いつものあのステージ衣装にエプロンという、いささか異様な格好でキッチンに立つミーア。
それを不安そうに見守るシン。
シ「……ホントに大丈夫なのか、ミーア?」
ミ「バカにしないでよ。料理ぐらい余裕よ、余裕!」
シ「ぐらいって……ミーア、料理したことあるのか?」
ミ「無いわよ」
シ(……無いクセにどうして『余裕』なんだよ)
シンの内心も知らず、早速包丁で材料を切り始めるミーアだが、その手つきは危なっかしいの一言。
ミ「んぐっ……くく……っ……このぉっ!」
シ「ちょ、ちょっとミーア……」
ミ「今話し掛けないでっ!」
シ「……はい」
普段の甘い声からは想像もつかないミーアの厳しい声に、アッサリと引き下がるシン。
『切る』というよりも『砕く』といったほうがいいミーアの包丁さばきに、食材は原型を留めないまでに
なっていた。
シ「あっ、そんなに力を入れたらあぶな……」
ミ「っ!」
シンの不安は的中し、案の定、指を切ってしまうミーア。
ミ「いったぁ~……」
シ「何やってんだよ、バカッ! ほらっ、見せてみろって!」
焦ったシンはミーアの手を取ると、咄嗟に傷口を口に含む。
ミ「あ……」
シ「……」
突然のことに、呆気に取られるミーア。
自分の指を包む感触とシンの真剣な表情に、頬が微かに赤く染まる。
シ「……ん、もう血、止まったかな?」
ミ「う、うん……」
シ「慣れないことすんなよ、ったく……」
ミ「だってぇ……」
シ「ほら、あとは俺がやるから」
ミ「え?」
そういうと、シンがエプロンを身につける。
ザフトの赤服にエプロンという、これまたおかしな格好のシンは意外にも馴れた手つきで材料を
切り始める。
「うわぁ……」
「何だよ『うわぁ』って」
「だって、シンって料理するようなタイプに見えなかったから」
「ウチは両親とも働いてたから、妹に食べさせるためにも料理ぐらいはできなきゃダメだったんだよ」
「へぇ、そうだったんだ」
話しながらもシンの手は止まることはなく、料理は次第に完成していく。
「……よし、出来た!」
「さぁ、食べてみてくれよ」
シンの作った料理はごくありふれたビーフシチューだった。
『いただきます』と行儀よくお辞儀をすると、シンの料理を口に運ぶミーア。
「……!」
「どう?」
「美味しい……」
「だろ? 元が市販品でも一手間かけると結構違うんだぜ」
得意そうな笑顔を見せるシン。
一方のミーアは手にスプーンを握り締めたまま、複雑そうな表情を浮かべている。
「うぅ~……」
「? どうしたんだよ?」
「だって、シンがこんなに美味しいお料理出来るなんてぇ……」
「何だよ、それ。
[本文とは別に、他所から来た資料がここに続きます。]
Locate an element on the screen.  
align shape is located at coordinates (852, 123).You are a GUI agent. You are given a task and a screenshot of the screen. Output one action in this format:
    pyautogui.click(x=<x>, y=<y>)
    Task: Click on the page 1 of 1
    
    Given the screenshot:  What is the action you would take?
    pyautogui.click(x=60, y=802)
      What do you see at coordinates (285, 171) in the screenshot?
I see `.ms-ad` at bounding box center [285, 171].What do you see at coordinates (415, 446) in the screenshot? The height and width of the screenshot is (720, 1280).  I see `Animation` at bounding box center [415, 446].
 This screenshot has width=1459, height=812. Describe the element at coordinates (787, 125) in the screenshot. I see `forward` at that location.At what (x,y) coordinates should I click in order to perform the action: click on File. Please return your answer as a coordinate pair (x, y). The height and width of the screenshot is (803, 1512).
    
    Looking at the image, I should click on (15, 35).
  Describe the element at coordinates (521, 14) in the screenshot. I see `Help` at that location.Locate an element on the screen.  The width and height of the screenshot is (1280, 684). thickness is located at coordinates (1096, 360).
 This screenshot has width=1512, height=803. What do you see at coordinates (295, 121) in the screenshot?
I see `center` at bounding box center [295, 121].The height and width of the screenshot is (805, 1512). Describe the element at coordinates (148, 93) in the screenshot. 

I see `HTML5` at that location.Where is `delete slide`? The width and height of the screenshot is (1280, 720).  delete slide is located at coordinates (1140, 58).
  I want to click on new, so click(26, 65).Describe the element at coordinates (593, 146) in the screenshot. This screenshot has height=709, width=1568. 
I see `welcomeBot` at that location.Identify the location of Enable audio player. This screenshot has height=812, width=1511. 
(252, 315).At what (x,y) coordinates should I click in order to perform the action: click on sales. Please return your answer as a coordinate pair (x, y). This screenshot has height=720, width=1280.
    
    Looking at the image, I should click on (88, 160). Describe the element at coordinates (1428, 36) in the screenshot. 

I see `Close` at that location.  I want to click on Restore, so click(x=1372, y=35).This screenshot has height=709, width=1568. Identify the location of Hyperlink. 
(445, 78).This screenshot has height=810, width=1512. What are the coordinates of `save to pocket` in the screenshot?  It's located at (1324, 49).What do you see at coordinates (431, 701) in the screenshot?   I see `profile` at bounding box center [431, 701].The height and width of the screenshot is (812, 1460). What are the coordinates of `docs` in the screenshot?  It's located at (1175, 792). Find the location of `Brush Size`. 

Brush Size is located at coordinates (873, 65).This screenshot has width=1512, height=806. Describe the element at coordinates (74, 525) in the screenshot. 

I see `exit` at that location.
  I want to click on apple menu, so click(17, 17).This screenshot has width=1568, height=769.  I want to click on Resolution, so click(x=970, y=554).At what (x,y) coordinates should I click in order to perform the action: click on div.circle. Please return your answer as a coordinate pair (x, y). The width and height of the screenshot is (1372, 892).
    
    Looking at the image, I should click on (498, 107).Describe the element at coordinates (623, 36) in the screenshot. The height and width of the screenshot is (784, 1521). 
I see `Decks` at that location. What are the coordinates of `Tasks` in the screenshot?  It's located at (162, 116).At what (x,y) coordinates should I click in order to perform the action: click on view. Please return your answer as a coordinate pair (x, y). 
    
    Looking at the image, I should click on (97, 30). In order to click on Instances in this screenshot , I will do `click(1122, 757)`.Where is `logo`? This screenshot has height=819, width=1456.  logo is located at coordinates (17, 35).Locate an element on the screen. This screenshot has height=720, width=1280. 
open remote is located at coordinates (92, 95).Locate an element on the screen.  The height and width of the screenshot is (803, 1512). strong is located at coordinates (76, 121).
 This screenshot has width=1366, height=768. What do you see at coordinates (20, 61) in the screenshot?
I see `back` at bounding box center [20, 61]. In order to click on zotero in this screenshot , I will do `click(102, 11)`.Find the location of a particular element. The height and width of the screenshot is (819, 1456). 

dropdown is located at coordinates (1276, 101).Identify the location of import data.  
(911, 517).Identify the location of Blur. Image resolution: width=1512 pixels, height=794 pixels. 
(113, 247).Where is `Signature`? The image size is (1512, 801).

まるで俺が料理できちゃいけないみたいじゃないか」
「……だってだって、ホントは私がお料理してシンに食べさせてあげるつもりだったのにぃ……」
「あ……」
ようやくミーアの真意を悟ったシンは、いささか慌てながら彼女を慰める。
「そ、それはさ、もっと練習してからでいいよ、うん」
「でも……私、練習なんてしてる時間、無いし」
「う……だ、だったらさ、今度時間が出来たら俺が教えてあげるよ、料理」
「ホントッ!?」
「ああ」
ようやく晴れやかな顔をするミーアに、シンも胸を撫で下ろす。
「ねぇ、シン……」
「もう一つ、お願いしていい……?」
「ん? 何?」
そう尋ねるシンに、恥ずかしそうに空になった皿を差し出すミーア。
「おかわり……」
「はいはい」
クスリと笑って皿を受け取ると、さっきよりも多めによそってやるシンだった。